Final bell tolls for progressive school

Roshila Pillay One of South Africa’s most progressive schools, St Barnabas College in Johannesburg, faces closure after Standard Bank refused it further financial assistance – despite a World Bank request that it provide temporary financial support.

The school has a unique approach characterised by a long-standing history of commitment to education where redress is most needed – in the rural and disadvantaged communities of South Africa. However, St Barnabas has been hit by a steady decrease in public donations and corporate sponsorships, upon which it relies heavily to remain functional. The only other source of funding comes from the 1,4% of students who can afford to pay in full the costly private school fees. “The school’s ambitious financial-aid programme ensures that no child is denied admission on the grounds of financial considerations alone,” says Michael Corke, the school’s headmaster.
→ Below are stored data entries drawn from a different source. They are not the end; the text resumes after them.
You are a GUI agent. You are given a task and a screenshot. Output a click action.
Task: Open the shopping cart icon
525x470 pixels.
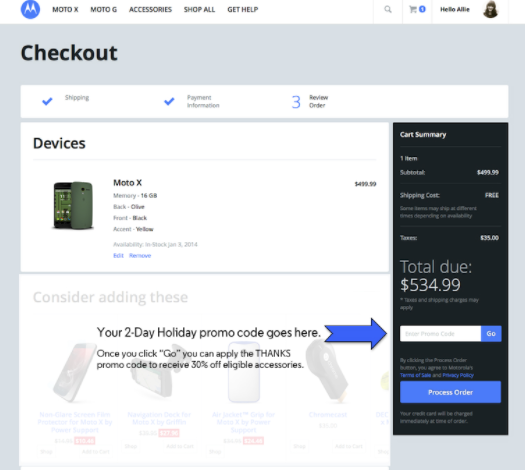click(413, 9)
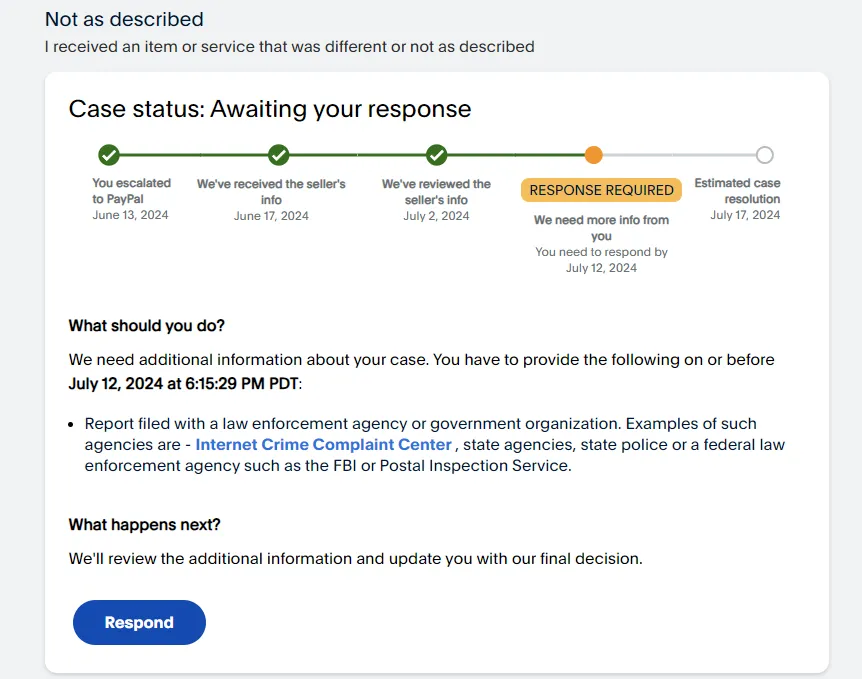Click the 'Estimated case resolution' label text
Screen dimensions: 862x679
click(x=737, y=190)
As a result it has had to rely on an overdraft facility, which has now reached R8-million. Standard Bank has refused to extend this overdraft facility. “When [the school’s] debt reached R8-million several months ago, we informed the college that it would be irresponsible for us to allow any further escalation in our exposure,” says Erik Larsen, media relations manager for Standard Bank. The St Barnabas story spans 30 years of active work to provide a non-racial model of education that seeks to empower the poor. “It’s ironic that the one school that always fought against apartheid is now being abandoned,” says one of the school’s teachers.

This year’s matriculants are among the many whose future is now precarious. The Mail & Guardian understands that the World Bank’s South Africa country office made an impassioned written plea to Standard Bank to assist the school financially for the next few months while the World Bank explores different ways of supporting the school, including granting the school an institutional development fund and garnering international and national donor support for St Barnabas. However, Larsen told the M&G that “St Barnabas has been unable to meet certain of its payment obligations [in August] and the bank is, regrettably, unable to assist it any further”.
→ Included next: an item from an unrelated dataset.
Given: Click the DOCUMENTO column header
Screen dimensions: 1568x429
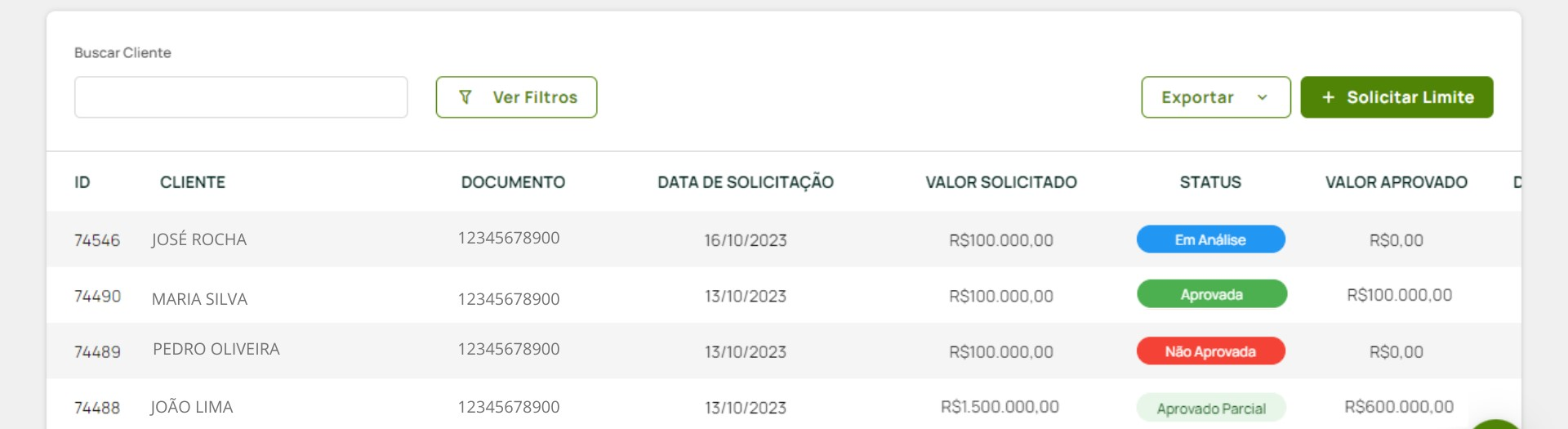Looking at the screenshot, I should click(x=513, y=182).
Years of investing in disadvantaged children, the development of our education system and teacher skills look set to come to an end. One of St Barnabas’s outreach programmes to develop rural schools, the education support programme, has been so successful there are talks of extending it. It is this proud heritage of commitment to excellence as opposed to profit that is now threatened.

“Is education about perpetuating privilege or is it about making a difference?” asks one of the teachers at St Barnabas. “If no one helps us now, the message is clear that there is no hope for South Africa’s poor in bridging the economic divide.”